**Work task**.
Within the records that follow, determine how many lines include the word "agent". State the number and nothing further.

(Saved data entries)
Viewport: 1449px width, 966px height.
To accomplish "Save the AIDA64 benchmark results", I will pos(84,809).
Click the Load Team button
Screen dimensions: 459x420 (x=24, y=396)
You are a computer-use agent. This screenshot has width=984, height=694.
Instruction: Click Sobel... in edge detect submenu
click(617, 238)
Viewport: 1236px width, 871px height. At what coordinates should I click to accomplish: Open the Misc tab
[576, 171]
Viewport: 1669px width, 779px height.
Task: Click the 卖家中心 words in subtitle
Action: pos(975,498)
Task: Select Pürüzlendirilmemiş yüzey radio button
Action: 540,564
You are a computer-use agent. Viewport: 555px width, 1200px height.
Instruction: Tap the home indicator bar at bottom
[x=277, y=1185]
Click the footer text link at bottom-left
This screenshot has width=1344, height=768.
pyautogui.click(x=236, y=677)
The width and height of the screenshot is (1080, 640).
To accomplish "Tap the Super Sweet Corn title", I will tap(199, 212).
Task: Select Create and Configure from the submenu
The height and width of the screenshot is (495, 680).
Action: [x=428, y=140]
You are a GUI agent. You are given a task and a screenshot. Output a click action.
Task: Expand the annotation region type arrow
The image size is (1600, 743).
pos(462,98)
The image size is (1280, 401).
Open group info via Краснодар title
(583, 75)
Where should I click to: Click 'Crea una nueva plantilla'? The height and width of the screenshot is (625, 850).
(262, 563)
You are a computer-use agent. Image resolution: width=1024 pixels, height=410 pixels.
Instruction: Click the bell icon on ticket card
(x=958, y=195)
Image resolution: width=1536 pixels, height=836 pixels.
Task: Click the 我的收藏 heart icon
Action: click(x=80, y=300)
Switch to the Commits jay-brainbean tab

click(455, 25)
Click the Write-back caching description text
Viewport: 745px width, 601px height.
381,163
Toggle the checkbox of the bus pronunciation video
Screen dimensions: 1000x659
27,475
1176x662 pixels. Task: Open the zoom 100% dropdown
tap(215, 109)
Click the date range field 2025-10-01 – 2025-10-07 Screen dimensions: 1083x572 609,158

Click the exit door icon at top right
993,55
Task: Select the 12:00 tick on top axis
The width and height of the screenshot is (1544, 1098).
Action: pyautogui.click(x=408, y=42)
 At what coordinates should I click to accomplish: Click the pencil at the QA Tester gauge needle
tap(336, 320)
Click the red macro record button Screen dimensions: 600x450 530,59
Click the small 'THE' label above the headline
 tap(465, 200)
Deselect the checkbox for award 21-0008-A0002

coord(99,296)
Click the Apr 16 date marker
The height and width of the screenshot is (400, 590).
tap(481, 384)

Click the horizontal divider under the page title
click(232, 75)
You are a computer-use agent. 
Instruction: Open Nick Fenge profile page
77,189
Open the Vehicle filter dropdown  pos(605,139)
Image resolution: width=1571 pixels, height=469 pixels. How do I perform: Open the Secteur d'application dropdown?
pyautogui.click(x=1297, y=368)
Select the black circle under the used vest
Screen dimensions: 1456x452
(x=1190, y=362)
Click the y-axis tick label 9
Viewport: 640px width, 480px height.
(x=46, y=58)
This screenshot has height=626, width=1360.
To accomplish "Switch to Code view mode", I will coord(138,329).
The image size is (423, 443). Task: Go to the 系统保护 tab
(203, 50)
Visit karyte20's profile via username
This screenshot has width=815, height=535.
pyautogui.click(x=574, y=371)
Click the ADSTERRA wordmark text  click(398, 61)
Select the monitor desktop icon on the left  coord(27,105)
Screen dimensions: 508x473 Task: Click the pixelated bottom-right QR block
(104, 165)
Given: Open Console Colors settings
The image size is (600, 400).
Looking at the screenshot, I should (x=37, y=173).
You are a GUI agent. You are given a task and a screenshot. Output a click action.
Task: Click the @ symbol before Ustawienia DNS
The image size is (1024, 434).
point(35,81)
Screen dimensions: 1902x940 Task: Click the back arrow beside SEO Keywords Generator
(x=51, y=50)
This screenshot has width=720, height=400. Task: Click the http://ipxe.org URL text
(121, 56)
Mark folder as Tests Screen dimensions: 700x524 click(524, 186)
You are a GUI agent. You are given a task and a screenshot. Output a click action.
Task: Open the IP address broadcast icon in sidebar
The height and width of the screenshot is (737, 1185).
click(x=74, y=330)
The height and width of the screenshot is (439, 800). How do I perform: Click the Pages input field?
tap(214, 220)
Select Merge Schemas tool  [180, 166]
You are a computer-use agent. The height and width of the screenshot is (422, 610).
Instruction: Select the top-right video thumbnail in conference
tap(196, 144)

**Result for this task**.
8